Your response should consist of the entries below, written out exactly.

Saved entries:
== Segment start ==

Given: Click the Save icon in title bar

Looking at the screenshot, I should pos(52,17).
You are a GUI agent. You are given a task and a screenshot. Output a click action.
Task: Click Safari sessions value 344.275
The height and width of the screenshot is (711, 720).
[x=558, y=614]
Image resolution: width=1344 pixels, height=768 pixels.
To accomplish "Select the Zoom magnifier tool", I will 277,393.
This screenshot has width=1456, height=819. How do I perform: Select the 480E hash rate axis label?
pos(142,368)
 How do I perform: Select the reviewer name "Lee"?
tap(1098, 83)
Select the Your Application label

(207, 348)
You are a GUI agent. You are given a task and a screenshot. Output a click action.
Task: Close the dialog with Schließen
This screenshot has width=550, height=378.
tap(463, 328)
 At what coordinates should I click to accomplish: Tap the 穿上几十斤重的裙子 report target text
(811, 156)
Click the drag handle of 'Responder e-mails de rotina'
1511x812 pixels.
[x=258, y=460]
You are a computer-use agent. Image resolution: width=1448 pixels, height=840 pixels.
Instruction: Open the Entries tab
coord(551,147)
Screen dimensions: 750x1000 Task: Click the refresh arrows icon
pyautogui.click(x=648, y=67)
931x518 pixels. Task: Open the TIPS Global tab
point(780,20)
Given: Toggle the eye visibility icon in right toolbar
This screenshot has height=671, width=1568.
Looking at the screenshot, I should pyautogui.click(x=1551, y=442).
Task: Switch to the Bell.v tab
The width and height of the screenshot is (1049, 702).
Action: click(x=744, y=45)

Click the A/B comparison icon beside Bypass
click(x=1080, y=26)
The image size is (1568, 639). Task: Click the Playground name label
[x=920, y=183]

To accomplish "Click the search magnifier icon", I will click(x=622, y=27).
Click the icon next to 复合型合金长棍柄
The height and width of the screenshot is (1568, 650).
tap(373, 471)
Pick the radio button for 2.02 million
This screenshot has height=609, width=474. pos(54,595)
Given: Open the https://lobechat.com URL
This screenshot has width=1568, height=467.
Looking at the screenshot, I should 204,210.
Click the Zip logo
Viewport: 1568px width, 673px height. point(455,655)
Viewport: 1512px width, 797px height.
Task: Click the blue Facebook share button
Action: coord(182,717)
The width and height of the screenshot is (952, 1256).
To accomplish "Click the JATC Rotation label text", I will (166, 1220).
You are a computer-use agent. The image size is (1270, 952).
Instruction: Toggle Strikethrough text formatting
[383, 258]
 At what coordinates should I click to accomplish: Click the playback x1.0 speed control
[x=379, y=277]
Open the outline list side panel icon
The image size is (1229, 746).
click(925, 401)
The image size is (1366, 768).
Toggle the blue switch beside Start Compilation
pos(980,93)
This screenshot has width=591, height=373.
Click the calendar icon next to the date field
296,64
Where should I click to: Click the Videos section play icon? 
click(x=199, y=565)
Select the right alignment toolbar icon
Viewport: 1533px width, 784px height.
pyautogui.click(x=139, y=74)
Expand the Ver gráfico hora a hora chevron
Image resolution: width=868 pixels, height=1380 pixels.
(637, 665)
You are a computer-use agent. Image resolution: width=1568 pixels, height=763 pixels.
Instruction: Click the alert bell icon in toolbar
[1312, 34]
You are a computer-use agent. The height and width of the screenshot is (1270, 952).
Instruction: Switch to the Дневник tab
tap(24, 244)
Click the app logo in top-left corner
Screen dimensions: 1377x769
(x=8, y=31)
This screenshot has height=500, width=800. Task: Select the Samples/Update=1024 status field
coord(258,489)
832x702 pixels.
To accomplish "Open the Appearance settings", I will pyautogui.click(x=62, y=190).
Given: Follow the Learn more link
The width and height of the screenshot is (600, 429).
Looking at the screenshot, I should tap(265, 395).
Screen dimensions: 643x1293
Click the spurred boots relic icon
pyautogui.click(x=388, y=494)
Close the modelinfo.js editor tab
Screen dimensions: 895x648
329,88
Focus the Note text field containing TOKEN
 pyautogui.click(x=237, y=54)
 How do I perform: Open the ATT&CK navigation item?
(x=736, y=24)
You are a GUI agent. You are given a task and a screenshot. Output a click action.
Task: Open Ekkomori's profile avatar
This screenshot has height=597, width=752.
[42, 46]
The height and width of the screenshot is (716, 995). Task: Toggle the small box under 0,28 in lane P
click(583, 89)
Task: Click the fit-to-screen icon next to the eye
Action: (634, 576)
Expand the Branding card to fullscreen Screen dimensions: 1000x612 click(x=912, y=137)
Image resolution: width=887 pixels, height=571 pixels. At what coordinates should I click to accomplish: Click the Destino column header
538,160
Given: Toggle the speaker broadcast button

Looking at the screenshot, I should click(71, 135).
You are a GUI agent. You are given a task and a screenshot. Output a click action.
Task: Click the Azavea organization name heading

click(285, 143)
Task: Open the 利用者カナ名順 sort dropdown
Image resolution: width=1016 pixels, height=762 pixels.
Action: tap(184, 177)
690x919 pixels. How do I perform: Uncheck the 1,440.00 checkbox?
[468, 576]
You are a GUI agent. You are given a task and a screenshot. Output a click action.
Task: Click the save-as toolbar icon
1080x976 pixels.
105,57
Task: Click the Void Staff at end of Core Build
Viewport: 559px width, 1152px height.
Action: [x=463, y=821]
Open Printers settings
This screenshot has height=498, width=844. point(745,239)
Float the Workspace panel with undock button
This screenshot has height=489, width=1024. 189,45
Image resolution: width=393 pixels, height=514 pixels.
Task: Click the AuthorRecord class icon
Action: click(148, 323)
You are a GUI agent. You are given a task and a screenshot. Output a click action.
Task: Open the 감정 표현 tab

== Segment end ==

# [Reply]
Given: Click the Save icon in title bar

Looking at the screenshot, I should pos(52,17).
You are a GUI agent. You are given a task and a screenshot. Output a click action.
Task: Click Safari sessions value 344.275
The height and width of the screenshot is (711, 720).
[x=558, y=614]
Image resolution: width=1344 pixels, height=768 pixels.
To accomplish "Select the Zoom magnifier tool", I will 277,393.
This screenshot has width=1456, height=819. How do I perform: Select the 480E hash rate axis label?
pos(142,368)
 How do I perform: Select the reviewer name "Lee"?
tap(1098, 83)
Select the Your Application label

(207, 348)
You are a GUI agent. You are given a task and a screenshot. Output a click action.
Task: Close the dialog with Schließen
This screenshot has width=550, height=378.
tap(463, 328)
 At what coordinates should I click to accomplish: Tap the 穿上几十斤重的裙子 report target text
(811, 156)
Click the drag handle of 'Responder e-mails de rotina'
1511x812 pixels.
[x=258, y=460]
You are a computer-use agent. Image resolution: width=1448 pixels, height=840 pixels.
Instruction: Open the Entries tab
coord(551,147)
Screen dimensions: 750x1000 Task: Click the refresh arrows icon
pyautogui.click(x=648, y=67)
931x518 pixels. Task: Open the TIPS Global tab
point(780,20)
Given: Toggle the eye visibility icon in right toolbar
This screenshot has height=671, width=1568.
Looking at the screenshot, I should pyautogui.click(x=1551, y=442).
Task: Switch to the Bell.v tab
The width and height of the screenshot is (1049, 702).
Action: click(x=744, y=45)

Click the A/B comparison icon beside Bypass
click(x=1080, y=26)
The image size is (1568, 639). Task: Click the Playground name label
[x=920, y=183]

To accomplish "Click the search magnifier icon", I will click(x=622, y=27).
Click the icon next to 复合型合金长棍柄
The height and width of the screenshot is (1568, 650).
tap(373, 471)
Pick the radio button for 2.02 million
This screenshot has height=609, width=474. pos(54,595)
Given: Open the https://lobechat.com URL
This screenshot has width=1568, height=467.
Looking at the screenshot, I should 204,210.
Click the Zip logo
Viewport: 1568px width, 673px height. point(455,655)
Viewport: 1512px width, 797px height.
Task: Click the blue Facebook share button
Action: coord(182,717)
The width and height of the screenshot is (952, 1256).
To accomplish "Click the JATC Rotation label text", I will (166, 1220).
You are a computer-use agent. The image size is (1270, 952).
Instruction: Toggle Strikethrough text formatting
[383, 258]
 At what coordinates should I click to accomplish: Click the playback x1.0 speed control
[x=379, y=277]
Open the outline list side panel icon
The image size is (1229, 746).
click(925, 401)
The image size is (1366, 768).
Toggle the blue switch beside Start Compilation
pos(980,93)
This screenshot has width=591, height=373.
Click the calendar icon next to the date field
296,64
Where should I click to: Click the Videos section play icon? 
click(x=199, y=565)
Select the right alignment toolbar icon
Viewport: 1533px width, 784px height.
pyautogui.click(x=139, y=74)
Expand the Ver gráfico hora a hora chevron
Image resolution: width=868 pixels, height=1380 pixels.
(637, 665)
You are a computer-use agent. Image resolution: width=1568 pixels, height=763 pixels.
Instruction: Click the alert bell icon in toolbar
[1312, 34]
You are a computer-use agent. The height and width of the screenshot is (1270, 952).
Instruction: Switch to the Дневник tab
tap(24, 244)
Click the app logo in top-left corner
Screen dimensions: 1377x769
(x=8, y=31)
This screenshot has height=500, width=800. Task: Select the Samples/Update=1024 status field
coord(258,489)
832x702 pixels.
To accomplish "Open the Appearance settings", I will pyautogui.click(x=62, y=190).
Given: Follow the Learn more link
The width and height of the screenshot is (600, 429).
Looking at the screenshot, I should tap(265, 395).
Screen dimensions: 643x1293
Click the spurred boots relic icon
pyautogui.click(x=388, y=494)
Close the modelinfo.js editor tab
Screen dimensions: 895x648
329,88
Focus the Note text field containing TOKEN
 pyautogui.click(x=237, y=54)
 How do I perform: Open the ATT&CK navigation item?
(x=736, y=24)
You are a GUI agent. You are given a task and a screenshot. Output a click action.
Task: Open Ekkomori's profile avatar
This screenshot has height=597, width=752.
[42, 46]
The height and width of the screenshot is (716, 995). Task: Toggle the small box under 0,28 in lane P
click(583, 89)
Task: Click the fit-to-screen icon next to the eye
Action: (634, 576)
Expand the Branding card to fullscreen Screen dimensions: 1000x612 click(x=912, y=137)
Image resolution: width=887 pixels, height=571 pixels. At what coordinates should I click to accomplish: Click the Destino column header
538,160
Given: Toggle the speaker broadcast button

Looking at the screenshot, I should click(71, 135).
You are a GUI agent. You are given a task and a screenshot. Output a click action.
Task: Click the Azavea organization name heading

click(285, 143)
Task: Open the 利用者カナ名順 sort dropdown
Image resolution: width=1016 pixels, height=762 pixels.
Action: tap(184, 177)
690x919 pixels. How do I perform: Uncheck the 1,440.00 checkbox?
[468, 576]
You are a GUI agent. You are given a task and a screenshot. Output a click action.
Task: Click the save-as toolbar icon
1080x976 pixels.
105,57
Task: Click the Void Staff at end of Core Build
Viewport: 559px width, 1152px height.
Action: [x=463, y=821]
Open Printers settings
This screenshot has height=498, width=844. point(745,239)
Float the Workspace panel with undock button
This screenshot has height=489, width=1024. 189,45
Image resolution: width=393 pixels, height=514 pixels.
Task: Click the AuthorRecord class icon
Action: click(148, 323)
You are a GUI agent. You are given a task and a screenshot. Output a click action.
Task: Open the 감정 표현 tab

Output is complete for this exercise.